Profiting From Low Fee Stock Trades - Holding & Exiting Positions


Provided By Ultimate Trading Systems

How To Increase Your Profits From Low Fee Stock Trades


Once you’ve found the best entry point for your low fee stock trades, you need to keep your position out of trouble while you hold it and wait for potential profits. How does a position get into trouble? In an environment as volatile as low fee stock trades, there are many ways, but the one that often triggers a position to move against you is market news. The only way to guard against sudden turns in low fee stock trades is by setting stops. Stops must be set on all low fee stock trades. This topic is so important that I’ve devoted several articles to it that you might want to read for more detailed information.

But generally, when you make your low fee stock trades plan, you must decide where to stop out if the trade goes against you. Do you want to stop out of the stock at a small loss and abandon the low fee stock trades, or average down by increasing your holdings at a lower price, keeping a looser stop in place even farther down? The best idea is to stop out at a small loss.

There aren't many times when averaging down works. You should limit the averaging down option to extremely low-risk plays with high chances of success. These should be low fee stock trades in which you've determined that a price decrease to the level where you'd average down is not a sign of an impending drop but just a temporary move in the low fee stock trades range.

The best way to figure this out is by looking at support levels on low fee stock trades charts. Averaging down does not mean you don't have to set stops. It just means you'll set them lower and give the low fee stock trades more room to move around before you trade out of it. With appropriate stops in place, you will be practicing good money management. And good money management is the key to protecting your capital, keeping it intact for the low fee stock trades that will create profits.

Once you’ve started to make profits on your low fee stock trades, you need to decide when to exit the position. Your low fee stock trades plan should tell you when it's time to exit. Knowing when to exit is your low fee stock trades vital, because traders who hold on to their positions too long often find that their paper profits disappear. They often end up making no money, or even incurring a loss, on what should have been good low fee stock trades.

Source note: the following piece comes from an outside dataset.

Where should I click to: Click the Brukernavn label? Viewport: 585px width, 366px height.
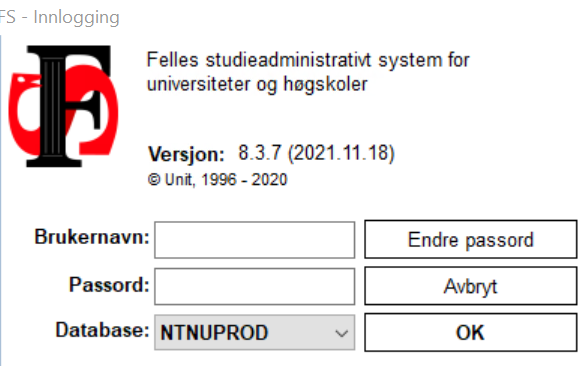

To keep this from happening to you, it’s useful to think about how the risk-to-reward ratio changes as your low fee stock trades rise in price. The reward level decreases as the profits in your portfolio increase. There is less reward there because you've already collected most of it. The risk rises at the same time. As the low fee stock trades price rises to a point where traders start to question how much more it can move, they start to take profits from their low fee stock trades. If the risk is increasing while the reward is decreasing, at some point your risk-to-reward ratio will become unfavourable. You will already know that point is for all low fee stock trades, since you will have calculated it before you made the trade, according to your trading plan.

Your plan may specify a particular number you've chosen as the exit point, or it may tell you to exit when the volume dries up, or to use trailing stops and hold the low fee stock trades until a trailing stop is triggered. All of these are firm plans that tell you when to leave the position. Your exit plan also may have alternative exit points, and may tell you that if any of several possible things happen, you should exit. These are all good exit plans.

As long as you have an exit plan in place that is triggered by an unfavourable risk-to-reward ratio, you will never lose your low fee stock trades. Instead, like all other successful traders you will take your low fee stock trades at the point that is best for your personal trading style, in accordance with your carefully thought out low fee stock trades plan.